Ce qui est pour beaucoup un « manque de volonté » a un nom et une explication clinique et cache derrière lui une lourde charge émotionnelle.
L’hyperphagie boulimique est incluse dans le DSM-5 comme une maladie mentale qui consiste en des épisodes secrets de consommation de grandes quantités de nourriture, même sans faim, dans un laps de temps très court, au cours desquels une personne a le sentiment d’avoir complètement perdu le contrôle de la situation et d’éprouver un intense sentiment d’inconfort.
Les personnes qui en souffrent voient la nourriture comme une échappatoire aux périodes d’anxiété ou de stress et ne sont généralement pas satisfaites de l’image qu’elles ont de leur corps, quel que soit le chiffre sur la balance.
Nous avons tous, à un moment donné, abusé d’une fête et trop mangé ; Mais la différence ici réside dans la fréquence à laquelle cela se produit, se répétant plusieurs fois par semaine sur une période de temps prolongée.
Contrairement à d’autres troubles de l’alimentation, comme la boulimie, après ces épisodes, il n’y a pas de réponse compensatoire, qu’il s’agisse d’exercice excessif ou de vomissements provoqués, mais plutôt quelque chose de plus dangereux qui conduit à un cercle vicieux de restriction alimentaire qui conduit à une perte de contrôle et, par conséquent, à une nouvelle frénésie.

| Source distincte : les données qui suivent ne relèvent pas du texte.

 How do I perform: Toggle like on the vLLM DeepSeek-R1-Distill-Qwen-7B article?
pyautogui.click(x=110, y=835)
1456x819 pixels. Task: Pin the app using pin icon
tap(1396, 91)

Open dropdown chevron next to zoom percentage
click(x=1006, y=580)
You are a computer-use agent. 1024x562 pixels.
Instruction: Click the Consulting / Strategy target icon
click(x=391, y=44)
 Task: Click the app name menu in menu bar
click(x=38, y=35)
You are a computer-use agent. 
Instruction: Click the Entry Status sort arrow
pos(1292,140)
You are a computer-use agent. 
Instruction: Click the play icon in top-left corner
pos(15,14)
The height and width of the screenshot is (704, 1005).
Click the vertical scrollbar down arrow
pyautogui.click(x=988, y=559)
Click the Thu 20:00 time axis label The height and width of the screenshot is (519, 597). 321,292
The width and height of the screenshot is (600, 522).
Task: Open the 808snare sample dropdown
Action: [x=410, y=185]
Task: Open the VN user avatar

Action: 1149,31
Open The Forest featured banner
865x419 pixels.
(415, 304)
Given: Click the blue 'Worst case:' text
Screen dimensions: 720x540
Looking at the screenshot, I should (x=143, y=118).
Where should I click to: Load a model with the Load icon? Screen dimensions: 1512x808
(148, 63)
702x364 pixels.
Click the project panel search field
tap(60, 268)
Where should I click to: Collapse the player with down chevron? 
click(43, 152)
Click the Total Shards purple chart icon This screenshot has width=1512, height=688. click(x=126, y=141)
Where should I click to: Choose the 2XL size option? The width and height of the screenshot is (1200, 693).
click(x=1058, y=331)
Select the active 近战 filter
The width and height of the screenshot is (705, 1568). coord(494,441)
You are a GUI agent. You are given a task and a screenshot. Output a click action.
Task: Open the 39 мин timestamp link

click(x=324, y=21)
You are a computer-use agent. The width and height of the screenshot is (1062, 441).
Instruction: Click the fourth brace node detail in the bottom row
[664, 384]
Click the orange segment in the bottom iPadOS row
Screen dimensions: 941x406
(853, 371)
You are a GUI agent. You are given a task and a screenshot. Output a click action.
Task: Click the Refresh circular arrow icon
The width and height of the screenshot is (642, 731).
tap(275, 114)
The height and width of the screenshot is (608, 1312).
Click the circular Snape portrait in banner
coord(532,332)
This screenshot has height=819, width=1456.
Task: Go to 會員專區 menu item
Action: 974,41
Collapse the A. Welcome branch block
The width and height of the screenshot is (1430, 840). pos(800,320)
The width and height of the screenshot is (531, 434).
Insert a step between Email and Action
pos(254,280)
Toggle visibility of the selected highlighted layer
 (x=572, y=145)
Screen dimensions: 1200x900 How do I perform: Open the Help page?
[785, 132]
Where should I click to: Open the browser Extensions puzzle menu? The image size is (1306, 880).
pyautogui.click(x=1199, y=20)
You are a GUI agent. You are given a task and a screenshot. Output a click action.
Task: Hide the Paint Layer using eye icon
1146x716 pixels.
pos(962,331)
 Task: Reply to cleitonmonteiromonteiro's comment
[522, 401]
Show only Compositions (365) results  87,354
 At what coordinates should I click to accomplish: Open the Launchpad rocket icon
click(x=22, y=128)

Elle est de plus en plus fréquente chez les femmes et les adolescentes, car ce sont elles qui ressentent le plus la pression esthétique qu’impose la société, atténuée par la culture de l’extrême maigreur qui circule sur les réseaux sociaux, et qui a tendance à se manifester surtout dans la dernière étape de l’adolescence ou peu après 20 ans.
Conséquences
- Changement physique : La prise de poids entraîne généralement d’autres problèmes de santé, tels que des maladies cardiaques, des reflux gastriques ou la malnutrition, entre autres.
- Isolement social.
- Être incapable de profiter des activités quotidiennes ou de s’endormir.
- L’hyperphagie boulimique s’accompagne souvent d’épisodes d’anxiété, de dépression, de troubles liés à l’usage de substances et/ou de pensées et de comportements suicidaires.
Traitement
De plus en plus de traitements voient le jour pour soigner les personnes qui souffrent de ce trouble :
- Thérapie cognitivo-comportementale : Elle est utile pour contrôler les crises de boulimie à long terme mais a peu d’effet sur le poids corporel.
- Psychothérapie interpersonnelle : Semblable à la thérapie cognitivo-comportementale, et tout aussi efficace.
- Groupes d’entraide.
- L’utilisation de certains antidépresseurs et stimulants.
Si vous vous trouvez dans cette situation, sachez qu’il existe une issue, comptez sur un professionnel de la santé mentale et un nutritionniste pour vous aider à forger une relation saine et équilibrée avec l’alimentation.
Et si, en revanche, ce n’est pas vous qui en souffre mais un proche, vous n’avez pas à vous reprocher de ne pas vous en être rendu compte avant, car la personne qui en souffre a très bien appris à le cacher à cause de la honte que cela implique. Si vous soupçonnez que quelqu’un en souffre, abordez le sujet avec prudence et montrez votre soutien.